私が釜を焚いて釜が鳴ると、お前らはどうなるか、自分らで分かるな、わしが言っている意味が分かるな、と脅かしました。大元の大きな狐は、ふてくされたように、小さい狐に向かい、もう帰ろう、と言っている様です。


 いつもの事ですが、私は払う対象が何であろうと、余り言葉を荒げたりせず、そのものに対し、感謝の言葉を言います。帰ってくれて有難う、悪いな、と言います。

 その直後に、この2匹の狐は消えてしまいました。

 今回は釜を焚く前に祓い終わりました。

 当然、釜は大きな音で、長く鳴り続けました。

 
 何故この家の巳神、白狐様が姿を現さなかったのかは、神様のこの家の住人に対する怒りも有りますが、第一の理由は、私がこの祈祷に対し、余り乗り気ではなかった事で、私の方の巳神、この家の神様に対しての、私の気の入れ方が足りなかったものと思います。

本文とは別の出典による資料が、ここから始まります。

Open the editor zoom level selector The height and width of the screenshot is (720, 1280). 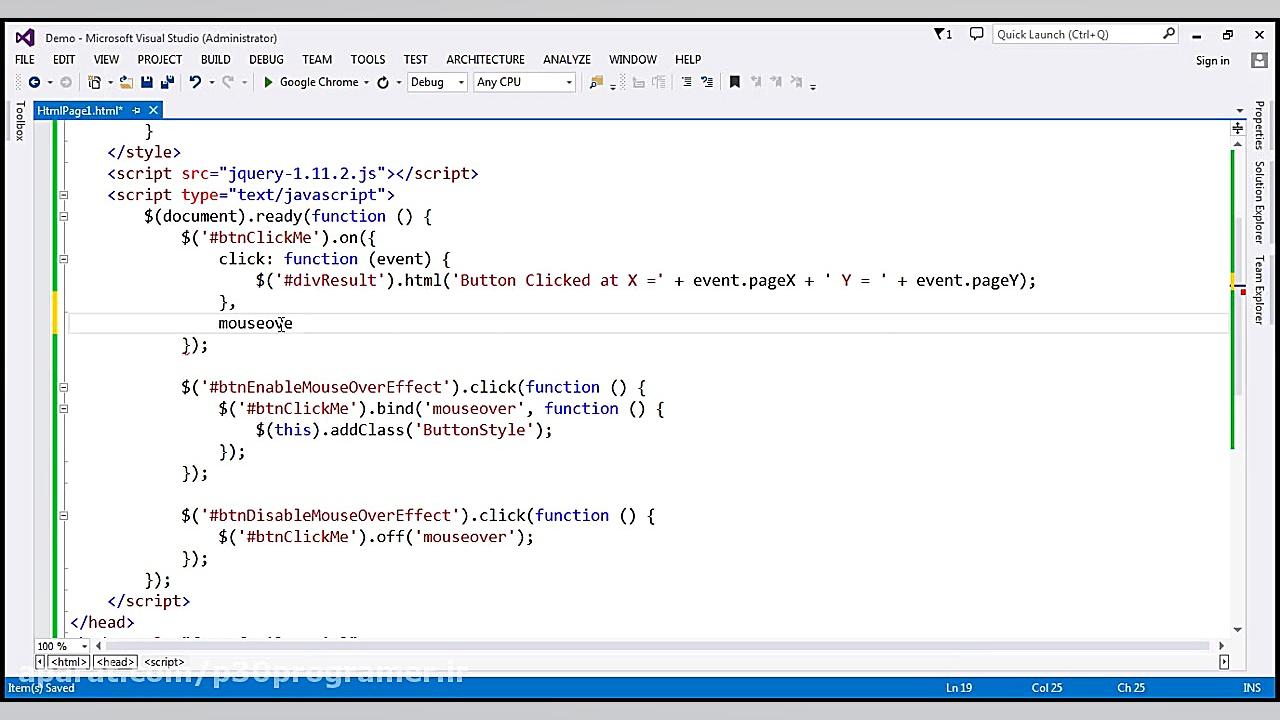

 近年、時代を反映しているのか、人々の考えが、お金さえ有れば良い、あれが欲しい、これが欲しい、何でも欲しい、他の人の事はどうでも良い、自分だけが幸せならそれで良い、という考えの人が多いのか、よく狐が作用している祈祷が多いです。物欲的で、考えのずるい、程度の低い、又人からの恨み、妬み、呪詛等が、形としては狐(野狐)の姿として出て来る場合が多いです。神様の狐ではありません。輩(やから)です。いろんな姿をとります。化けます。殆んどの人が騙されます。世間で言う、霊能者と呼ばれる人に良く入っているのが見て取れます。
見破り、祓う(消す)方法は有りますが、少し危険な方に進む事が有りますので書きません。